TEXTE:
_ _ _ _ _

« Le blues des conseillers d’orientation », Vincent Troger

Publié le par Jérôme Martin

Alors que des centaines de milliers de lycéens consulteront dans quelques jours les premiers résultats de Parcoursup, le chercheur en sciences de l’éducation Vincent Troger s’interroge sur le peu d’importance accordée, en 2019, aux conseillers d’orientation.

Tribune. Quand les 500 000 lycéens de terminale qui attendent les premiers résultats de Parcoursup (le 15 mai) font les gros titres de l’actualité nationale, on mesure l’importance qu’a prise l’orientation des élèves et des étudiants dans notre société. On pourrait donc s’attendre à ce que les personnels de l’éducation nationale spécialistes de l’orientation soient l’objet d’une attention particulière. Ce n’est pourtant pas le cas. C’est dans une indifférence quasi générale que les conseillers d’orientation sont devenus en 2017 des psychologues de l’éducation nationale (PsyEN), et une réputation de relative inefficacité leur colle à la peau.

En 2010, une enquête du centre d’orientation de la chambre de commerce de Paris avait montré que les élèves estiment que les conseillers d’orientation n’ont pas les moyens de les aider vraiment dans leur choix. Lorsqu’on parle d’eux dans le milieu enseignant, il n’est pas rare que les propos soient ironiques ou condescendants. Ils sont pourtant recrutés par un concours sélectif et ils sont les seuls personnels de l’éducation nationale formés explicitement à l’orientation des élèves. Alors pourquoi si peu de reconnaissance ?

Un bref regard sur l’histoire éclaire une partie du problème. Un Institut national de l’orientation professionnelle a été créé en 1928. Il formait des conseillers d’orientation à la pratique de tests psychométriques pour identifier des profils psychologiques adaptés aux exigences des différents métiers. Les conseillers d’orientation travaillaient donc principalement avec les jeunes qui se destinaient à l’exercice précoce d’une profession dès la fin de l’obligation scolaire (13 ans jusqu’en 1937, puis 14 ans jusqu’en 1959).

_ _ _ _ _

CONSIGNE 1: Résumez en deux phrases la tribune sur les conseillers d'orientation.
CONSIGNE 2:
Répondez à ces questions sur la tribune consacrée aux conseillers d'orientation :
(a) Combien de lycéens de terminale attendent les premiers résultats de Parcoursup ?
(b) Quel organisme a réalisé l'enquête de 2010 sur l'avis des élèves ?
(c) En quelle année l'Institut national de l'orientation professionnelle a-t-il été créé ?
CONSIGNE 3: Poursuivez la tribune sur les conseillers d'orientation après sa dernière phrase.
Le matériel qui suit n'a aucun lien avec le texte.

_ _ _ _ _

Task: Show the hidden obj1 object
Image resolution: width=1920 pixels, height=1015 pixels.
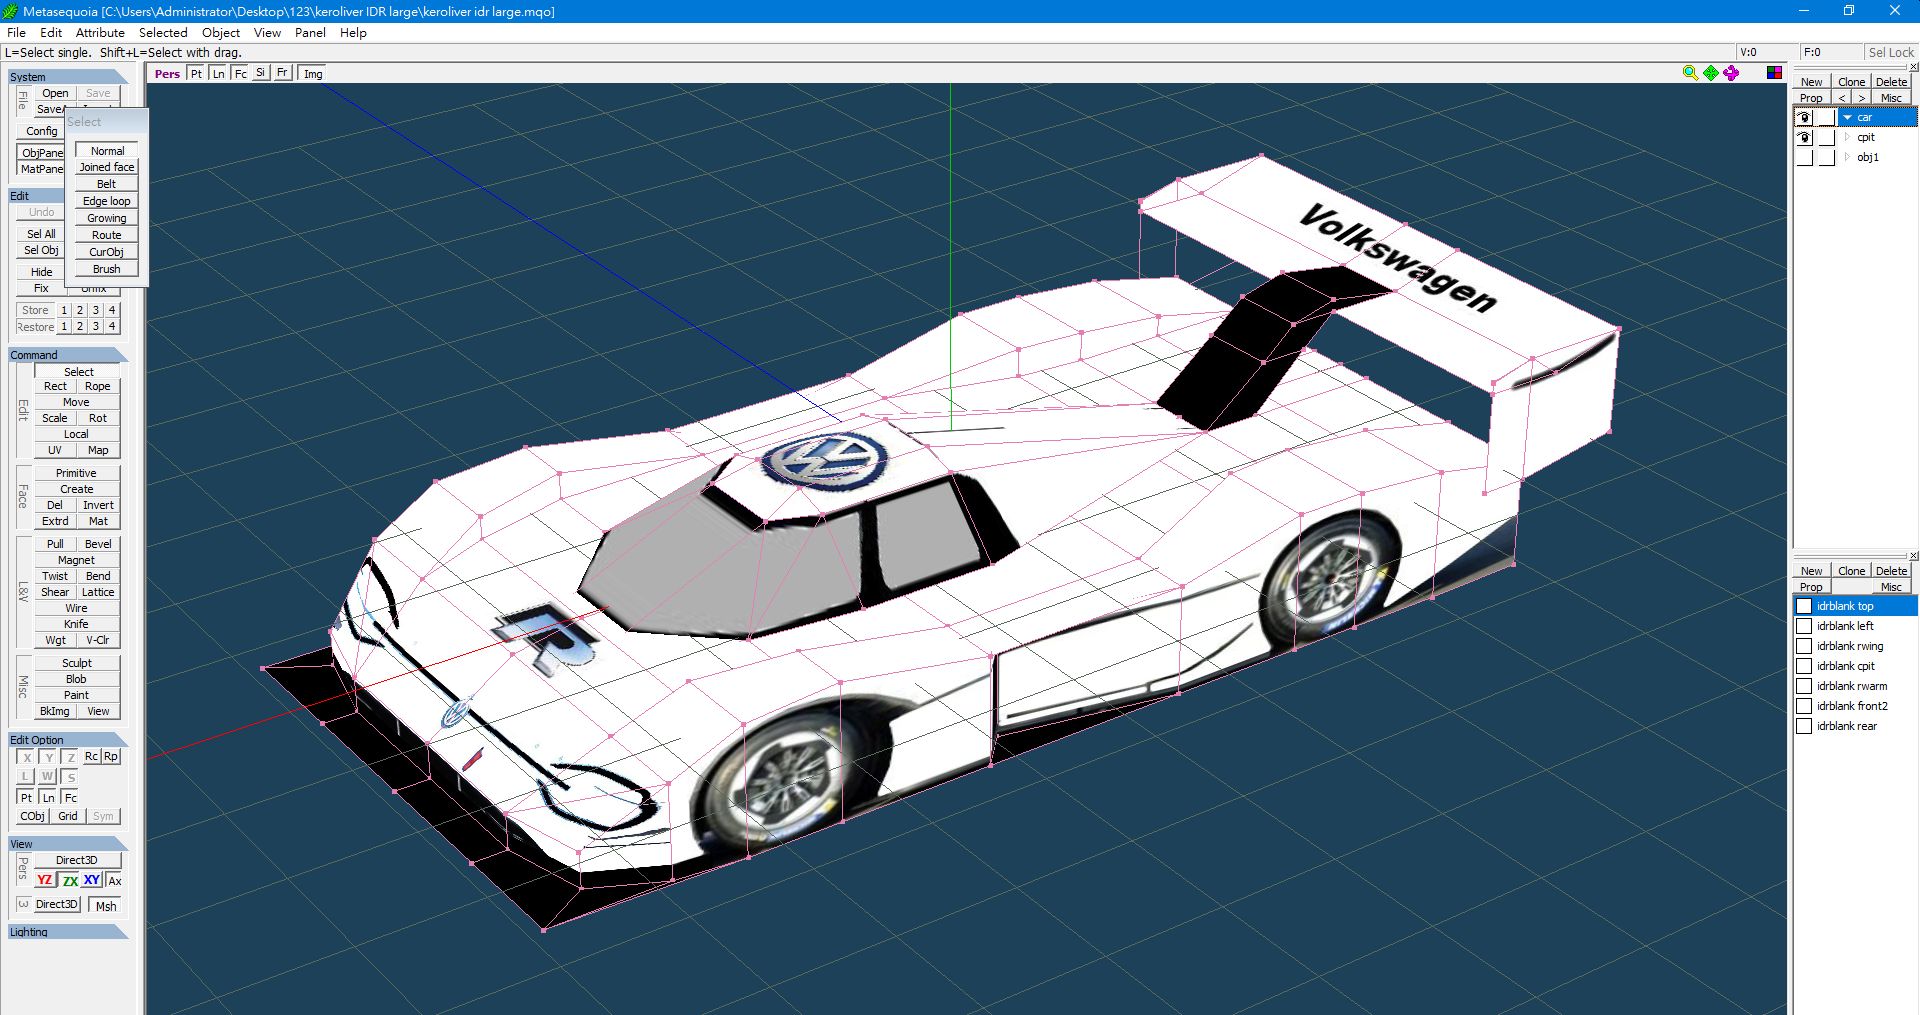Action: tap(1804, 157)
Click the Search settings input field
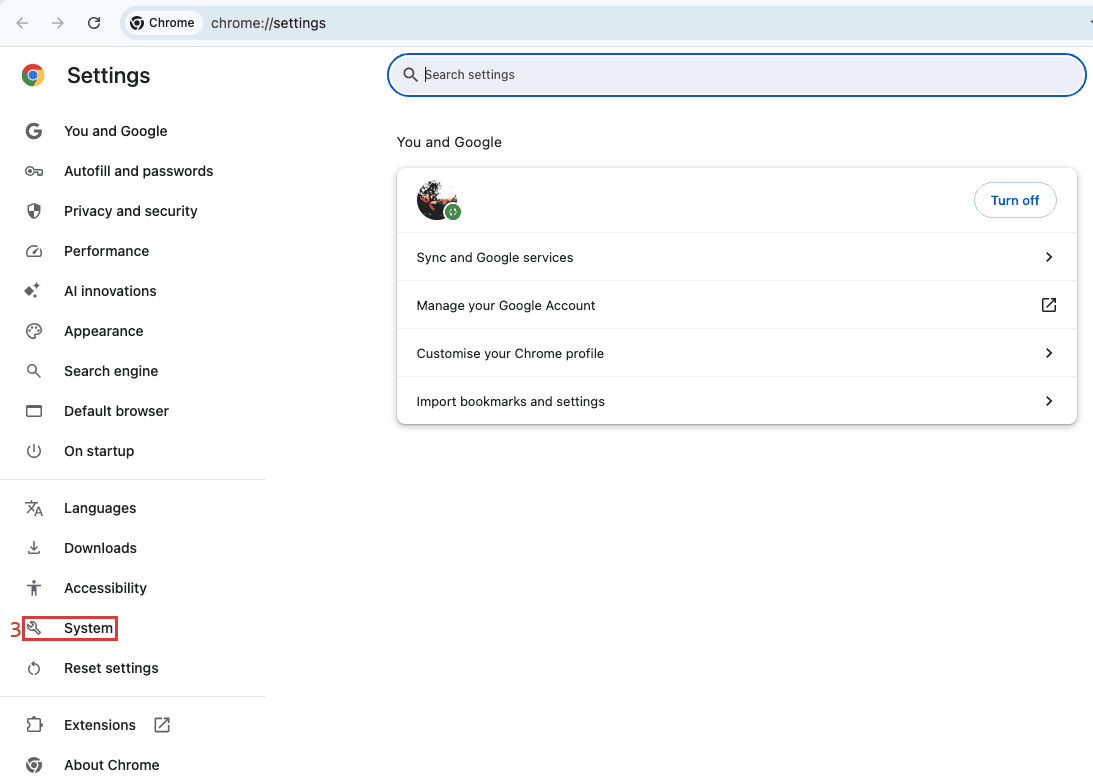 (740, 74)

_ _ _ _ _

RÉSULTAT 1: L'orientation des élèves a pris une grande importance dans la société, comme le montre l'attention portée aux résultats de Parcoursup. Pourtant, les conseillers d'orientation, devenus psychologues de l'éducation nationale en 2017, suscitent l'indifférence et passent pour peu efficaces, bien qu'ils soient recrutés par un concours sélectif et soient les seuls formés explicitement à l'orientation ; l'histoire éclaire une partie du problème, puisque ces conseillers, formés à partir de 1928 aux tests psychométriques, travaillaient surtout avec des jeunes destinés à exercer tôt un métier dès la fin de l'obligation scolaire.

RÉSULTAT 2:
(a) 500 000.
(b) Le centre d'orientation de la chambre de commerce de Paris.
(c) En 1928.

RÉSULTAT 3:
Les besoins du marché
Lorsque à partir de 1959, le général de Gaulle met en œuvre une politique de croissance de l’enseignement secondaire, il le fait explicitement pour alimenter l’économie en main-d’œuvre qualifiée et en cadres. Les technocrates qui l’entourent décident alors de placer les conseillers d’orientation au service d’un pilotage des flux d’élèves en fonction de l’anticipation des besoins du marché de l’emploi. L’un des principaux artisans des réformes des années 1960, le recteur Jean Capelle, écrit ainsi en 1966 : « [Il faut] associer étroitement au système d’éducation un ensemble de moyens d’information et d’orientation qui (…) permettra le jeu de l’autorégulation, c’est-à-dire l’acceptation par la grande majorité des familles des voies qui doivent permettre à chaque individu d’être le plus heureux là où il sera le plus qualifié. »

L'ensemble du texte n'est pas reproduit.